Wo waren wir stehen geblieben? Ach ja, bei der Straßenverkehrsordnung, die die Grüne kurz zuvor als „das am meisten missachtete Gesetz in Deutschland“ bezeichnet und daraus die Forderung abgeleitet hatte: „Es muss wehtun, sich illegal zu verhalten.“
Darauf gekommen war sie wegen der Frage, wie man die Ladezonen etwa für Handwerkerautos und Post vor Falschparkern schützen könnte. Denn eine Befragung von mehr als 1000 Anwohnerinnen und Anwohnern ergab ein überraschend deutliches Votum dafür, privaten Autoverkehr rigoros aus den Kiezen von Friedrichshain und Kreuzberg zurückzudrängen und die Straßen nicht länger als Abstellfläche für Privateigentum zu nutzen.
Die Umfrage zur Zukunft der Straßen im Bezirk hat das Infas-Institut im Auftrag des Wissenschaftszentrums Berlin für Sozialforschung (WZB) unter Bewohnern beider Bezirksteile gemacht. „Eine wissenschaftliche Untersuchung“, wie der Verkehrsforscher Andreas Knie vom WZB betont, keine Gefälligkeitsstudie im Auftrag des Bezirksamtes. Von 6000 verschickten Fragebögen seien reichlich 1000 ausgefüllt zurückgeschickt worden; zu ähnlichen Teilen aus beiden Bezirkshälften – und mit ähnlichen Ergebnissen.
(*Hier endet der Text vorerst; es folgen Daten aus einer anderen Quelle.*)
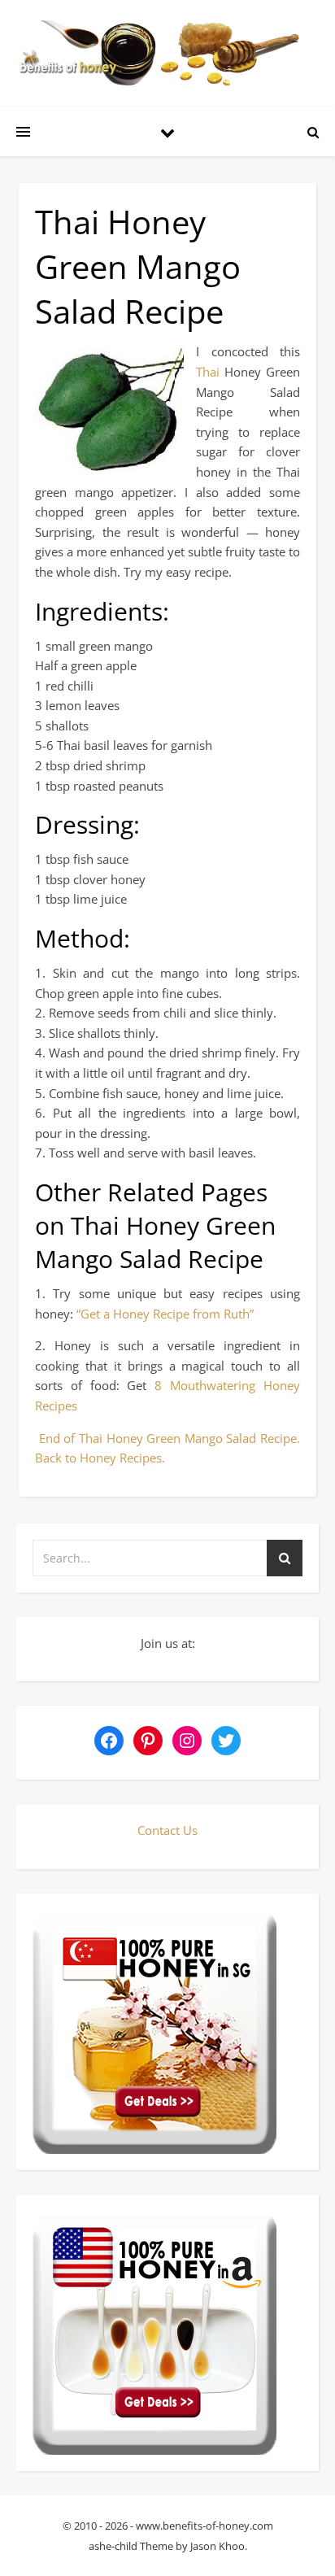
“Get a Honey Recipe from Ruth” (165, 1313)
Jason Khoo (217, 2546)
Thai (210, 372)
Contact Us (167, 1830)
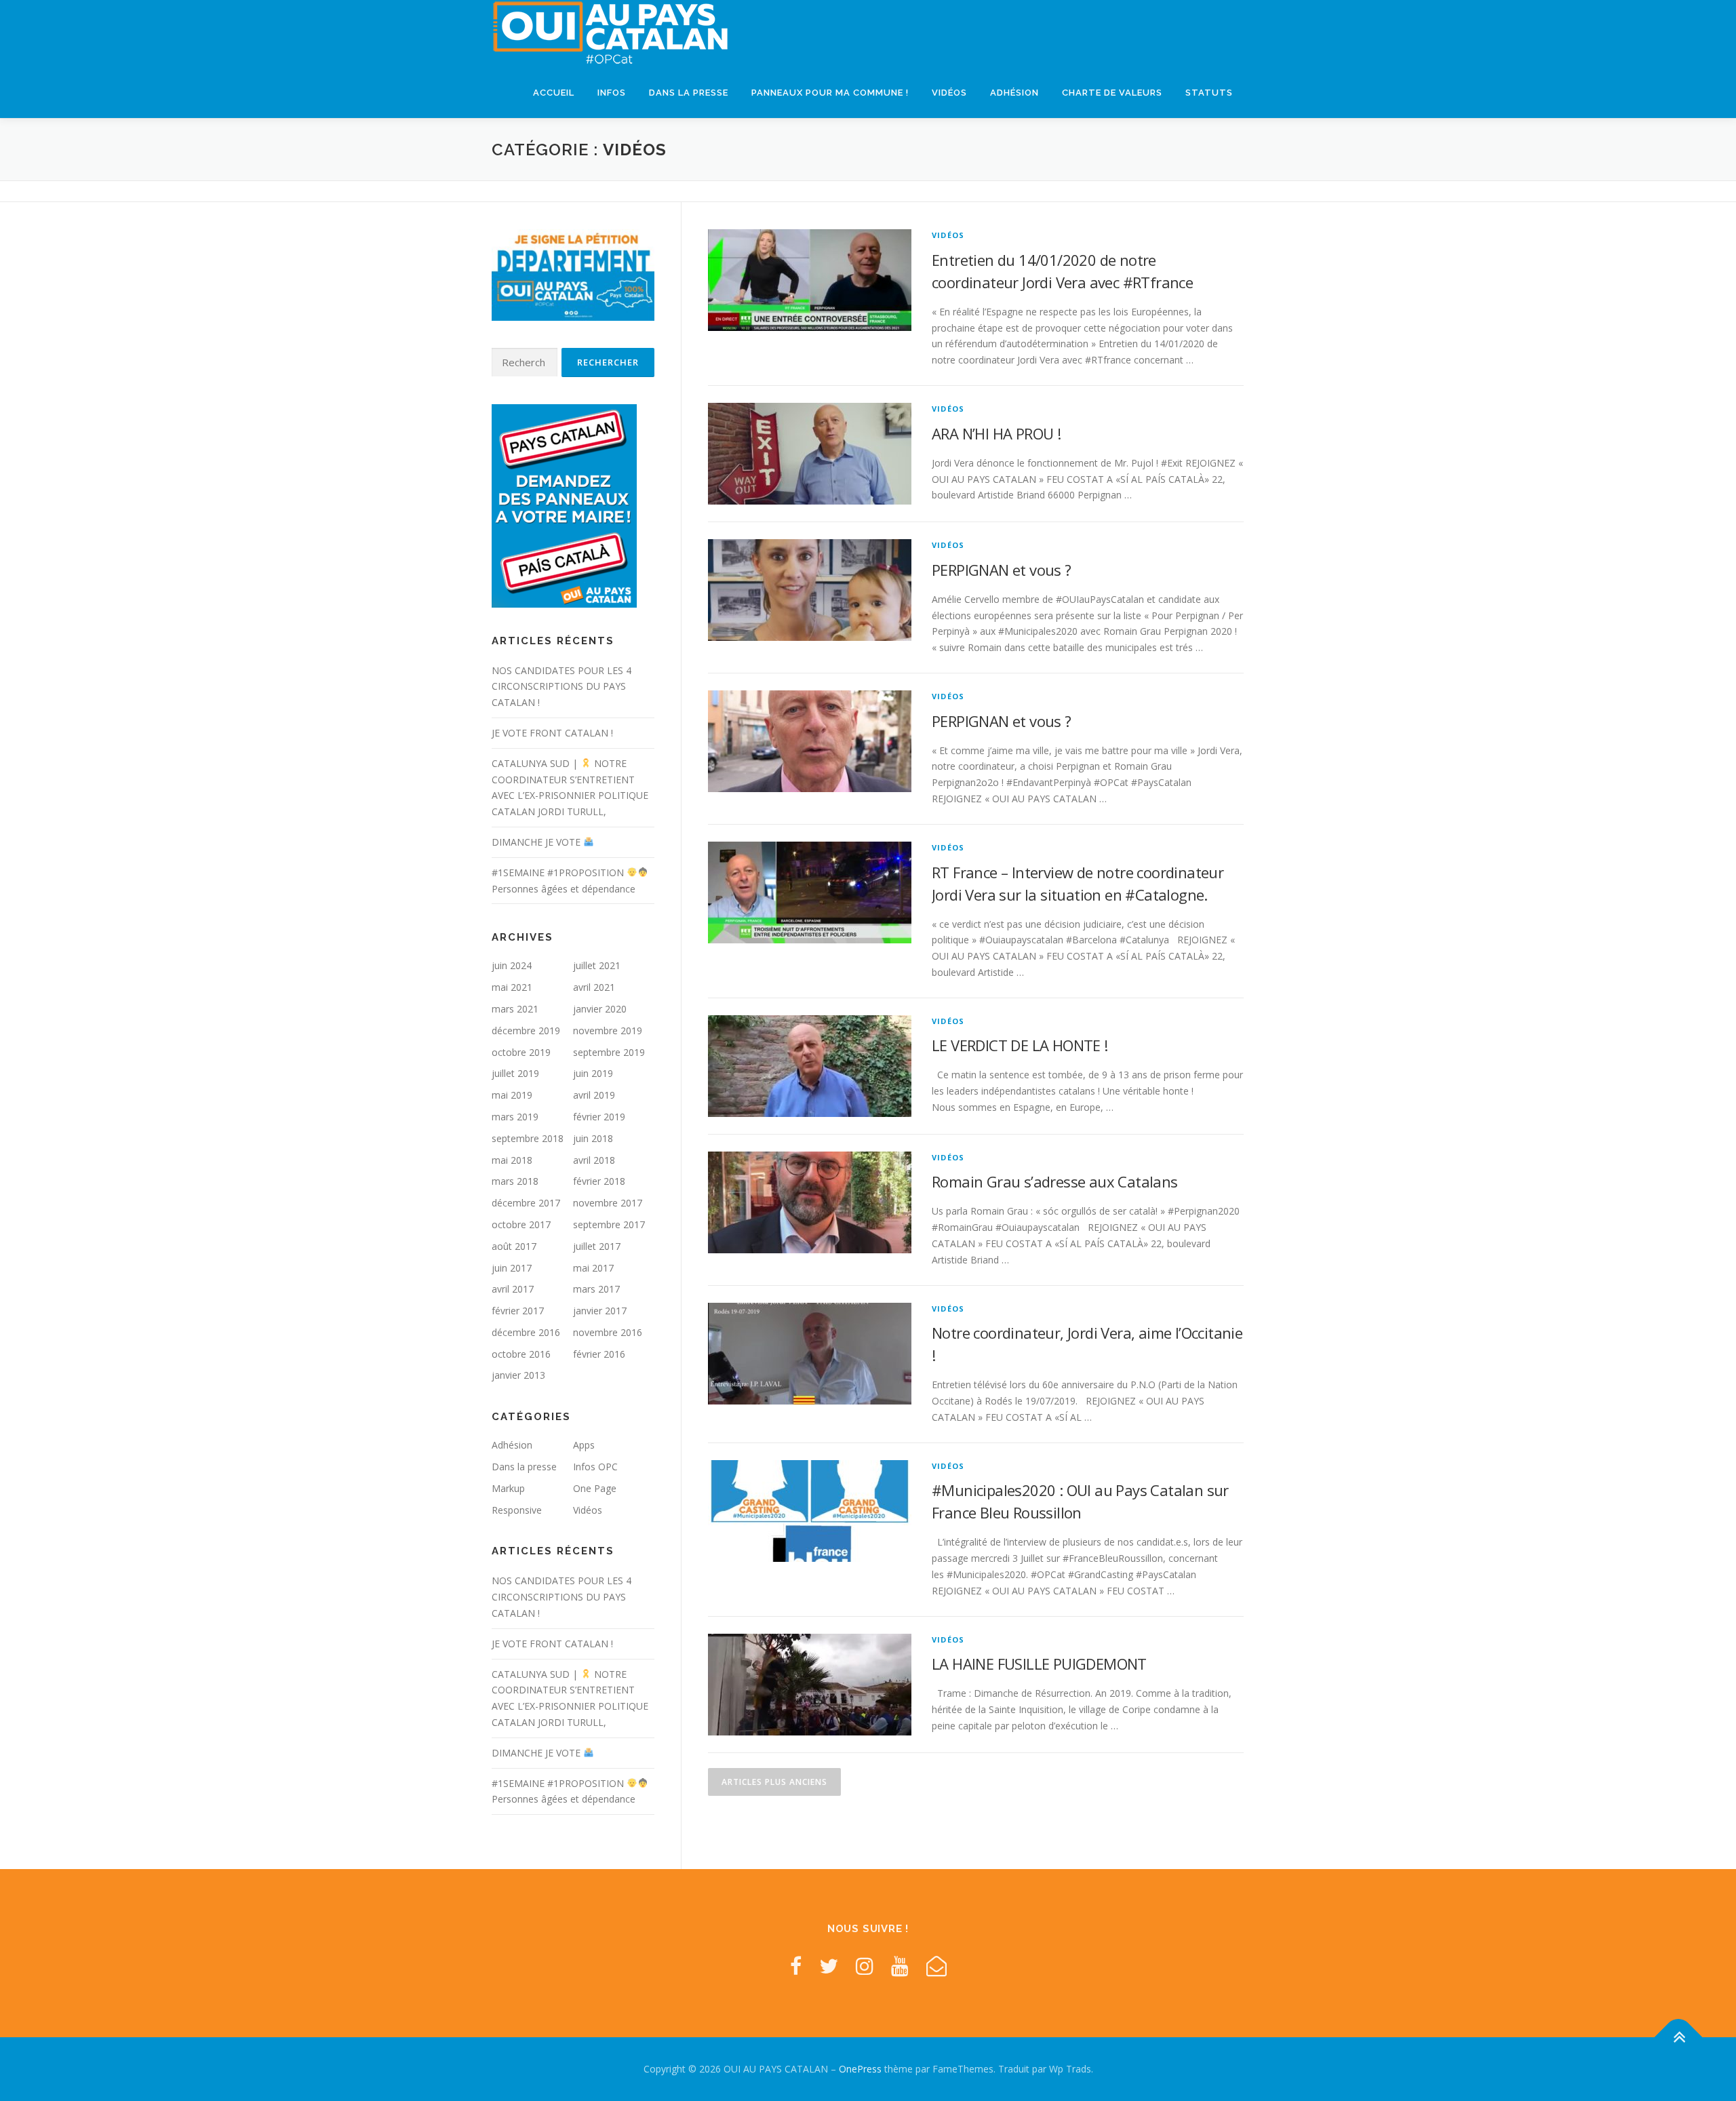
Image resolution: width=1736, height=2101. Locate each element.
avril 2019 (594, 1094)
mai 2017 (593, 1267)
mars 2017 (596, 1288)
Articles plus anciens (774, 1782)
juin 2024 (512, 965)
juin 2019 (593, 1073)
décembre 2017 (526, 1202)
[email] (936, 1966)
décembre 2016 (526, 1332)
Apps (584, 1444)
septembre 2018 (528, 1138)
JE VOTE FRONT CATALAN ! (552, 732)
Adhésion (1014, 92)
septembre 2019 (609, 1052)
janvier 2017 (600, 1310)
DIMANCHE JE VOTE (537, 842)
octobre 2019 (521, 1052)
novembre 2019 (607, 1030)
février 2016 (599, 1354)
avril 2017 (513, 1288)
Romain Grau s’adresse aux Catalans (1055, 1181)
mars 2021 (515, 1008)
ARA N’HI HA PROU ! (996, 433)
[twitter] (828, 1966)
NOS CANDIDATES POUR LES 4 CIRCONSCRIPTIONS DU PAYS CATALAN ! (561, 686)
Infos (611, 92)
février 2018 (599, 1181)
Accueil (553, 92)
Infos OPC (595, 1466)
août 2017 (514, 1246)
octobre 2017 (521, 1224)
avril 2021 (594, 987)
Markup (508, 1488)
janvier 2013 (518, 1375)
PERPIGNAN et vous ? (1001, 569)
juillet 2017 (596, 1246)
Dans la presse (688, 92)
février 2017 (518, 1310)
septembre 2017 (609, 1224)
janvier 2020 (600, 1008)
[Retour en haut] (1679, 2037)
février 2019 (599, 1116)
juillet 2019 (515, 1073)
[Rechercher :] (524, 362)
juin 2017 (512, 1267)
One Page (594, 1488)
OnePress (860, 2068)
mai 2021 (512, 987)
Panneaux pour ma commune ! (830, 92)
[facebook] (796, 1966)
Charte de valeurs (1112, 92)
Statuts (1209, 92)
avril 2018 (594, 1160)
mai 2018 (512, 1160)
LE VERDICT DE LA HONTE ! (1020, 1045)
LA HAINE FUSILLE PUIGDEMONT (1039, 1663)
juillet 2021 (596, 965)
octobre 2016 (521, 1354)
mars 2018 (515, 1181)
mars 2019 (515, 1116)
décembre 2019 (526, 1030)
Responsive (517, 1510)
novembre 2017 (607, 1202)
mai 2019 (512, 1094)
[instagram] (864, 1966)
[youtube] (900, 1966)
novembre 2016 (607, 1332)
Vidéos (949, 92)
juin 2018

„Noch in keiner Ecke Deutschlands erlebt“
Als herausragende Erkenntnisse nennt der auf Verkehrsforschung spezialisierte Soziologie-Professor Knie, dass mehr als 90 Prozent der Teilnehmenden die Pop-Up-Aktivitäten des Bezirksamtes – Poller, Diagonalsperren, provisorische Radwege – begrüßten. „Außerdem gibt es eine erstaunliche Mehrheit von zwei Dritteln, die wollen, dass in Kiezen wie diesem hier überhaupt keine Autos mehr parken dürfen.“ Rund die Hälfte habe sich sogar für Fahrverbote ausgesprochen.
Eine solche Bereitschaft zur Veränderung habe das Wissenschaftszentrum „noch in keiner Ecke Deutschlands erlebt“, sagt Knie. Dabei hätten selbst hier mehr als 40 Prozent der Haushalte ein Auto – „aber nur 14 Prozent fahren täglich damit, das heißt, die Dinger stehen einfach herum“, sagt Knie.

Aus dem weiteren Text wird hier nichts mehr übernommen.